Todos sentimos la necesidad de formarnos una opinión sobre los temas de actualidad, de tomar posición, de etiquetarnos a nosotros mismos o a los demás en el blanco o en el negro para evitar la engorrosa incomodidad que nos provocan los grises. Sin embargo, si dirigimos una mirada honesta a la realidad, nos daremos cuenta de que está compuesta por una amalgama de grises de la que difícilmente podemos zafarnos. Tal es el caso del añejo conflicto palestino-israelí: si profundizamos un poco empezamos a echar de menos el blanco y el negro. Y dentro de esta amalgama particular de grises encontramos un tono muy peculiar en Yoram Kaniuk y su obra 1948. Año de la Fundación para unos, de la Ocupación para otros, esa fecha se carga de significados, se difuminan los límites. Kaniuk fue unos de los jóvenes que lucharon en la Guerra de la Independencia inmediatamente anterior a la fundación del Estado de Israel; uno de esos jóvenes que, como él dice, sin saberlo fundaron una nación. Kaniuk es un ṣabra (lit. higo chumbo), miembro de una de las primeras generaciones nacidas en tierra palestina, cuya lengua materna es el hebreo (ese hebreo resucitado por los pioneros) y que se siente completamente ajeno a Europa -a la vez que profundamente conmocionado ante sus supervivientes y las historias que relatan mientras colabora en su desembarco clandestino en costas israelíes-.

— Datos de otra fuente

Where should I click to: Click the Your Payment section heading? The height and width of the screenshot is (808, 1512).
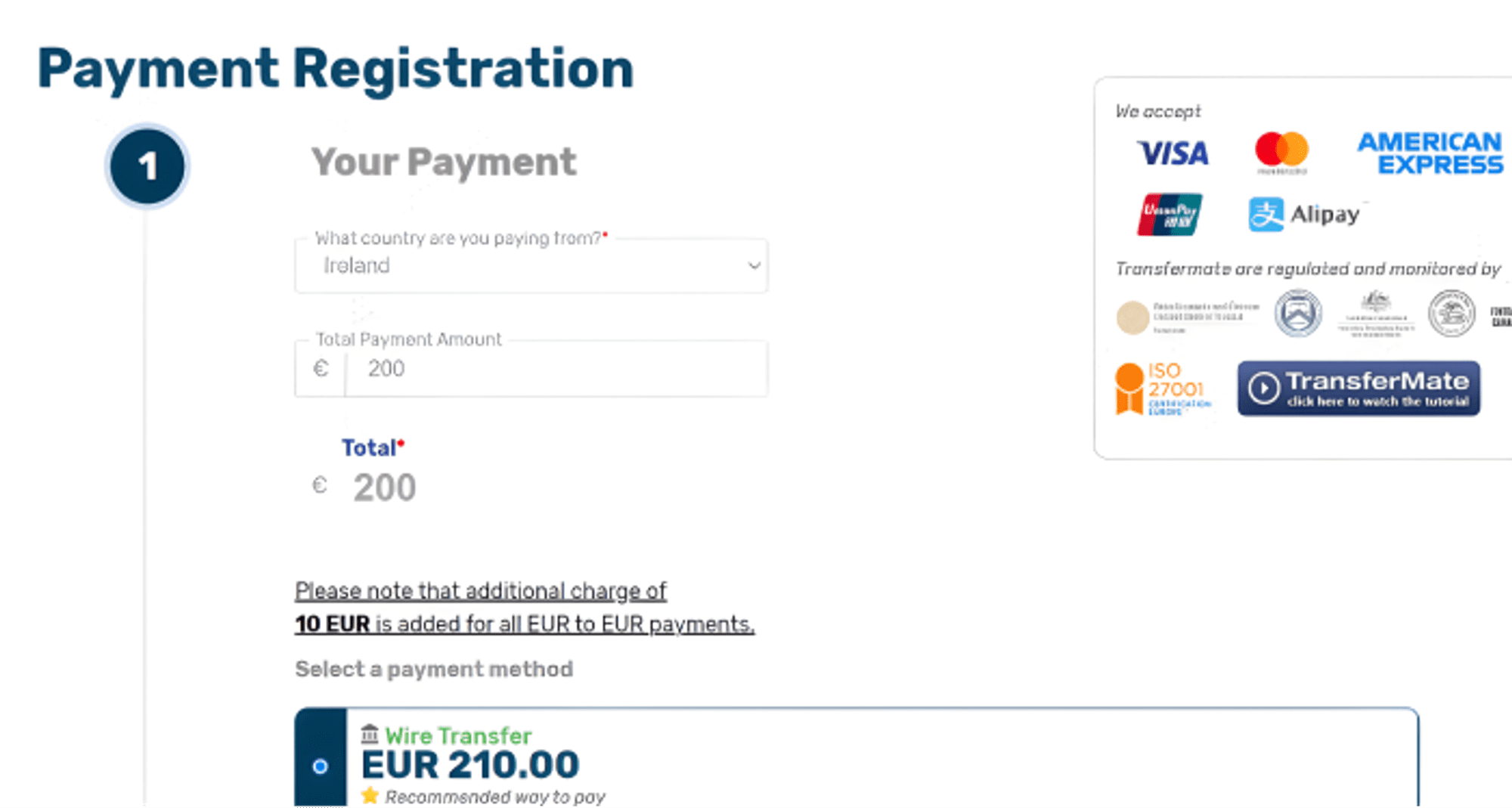coord(444,162)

1948 es una obra de madurez, publicada unos años antes de su muerte, en la que un anciano recuerda cómo siendo casi un niño se vio envuelto en una guerra, en un sentimiento patriótico, en un odio visceral y un orgullo nacional que no comprendía pero por los que se dejaba arrastrar y por los que se hubiera dejado matar. Supongo que ésta sería (y seguirá siendo) la historia de muchos jóvenes que en un momento dado se ven envueltos en un torbellino muy difícil de manejar. Kaniuk es honesto, recuerda, no hace crónica histórica ni autobiografía, no intenta dar una explicación. Simplemente recuerda, sin dar otro estatus diferente que el de recuerdo o el de sueño a sus memorias. Y lo que recuerda es una guerra incomprensible -como todas las guerras-, a veces ridícula, repleta de situaciones grotescas, armada con muchos argumentos que aquel joven Yoram no llegaba a hacer suyos, que aglutinó a muchos combatientes de muy distintas procedencias y con muy distintas inquietudes. Kaniuk nunca se sintió parte de un grupo, como sí hicieran los integrantes de la conocida generación literaria del Palmaj (soldados-poetas). Kaniuk venía de otro lugar muy diferente. Y no dejaba de sentirse extrañado ante ese odio que para él era infundado, y que generalmente se focalizaba en un solo objetivo: el Árabe. Así, con mayúsculas, como figura literaria que empieza a despuntar en la literatura israelí posterior a la Fundación del Estado. El Árabe, o el Otro, o lo Desconocido, o el Eterno Enemigo que nos permite unificarnos y posicionarnos todos juntos frente a algo. Esto me recuerda al mordaz S. Yizhar y su relato Hirbet Hizá: un pueblo árabe. Yizhar también se ve inmerso en esa corriente que hizo las veces de escenario para una juventud guerrera y patriótica a la que no se le concedió un instante para pensar en lo que estaban haciendo. Y, como Kaniuk, no acaba de entender muy bien algunos de sus principios.
Posiblemente este torbellino de grises que se levanta alrededor del Árabe -con mayúsculas- no nos quede tan lejos, no esté sólo ubicado en Israel a 5.000 kilómetros de distancia. Quizás lo tengamos muy cerca y de un modo muy actual. Quizás debamos enfrentarnos a nuestra propia amalgama de grises y a nuestro propio Árabe. Escribo estas líneas después de ver el filme El Francotirador (2014), donde también hay un Árabe con mayúsculas, pero en otro contexto, en otro margen entre el blanco y el negro. Je suis... Je ne suis pas... El gris es incómodo. Aunque siempre podemos acomodarnos plácidamente en el blanco o en el negro.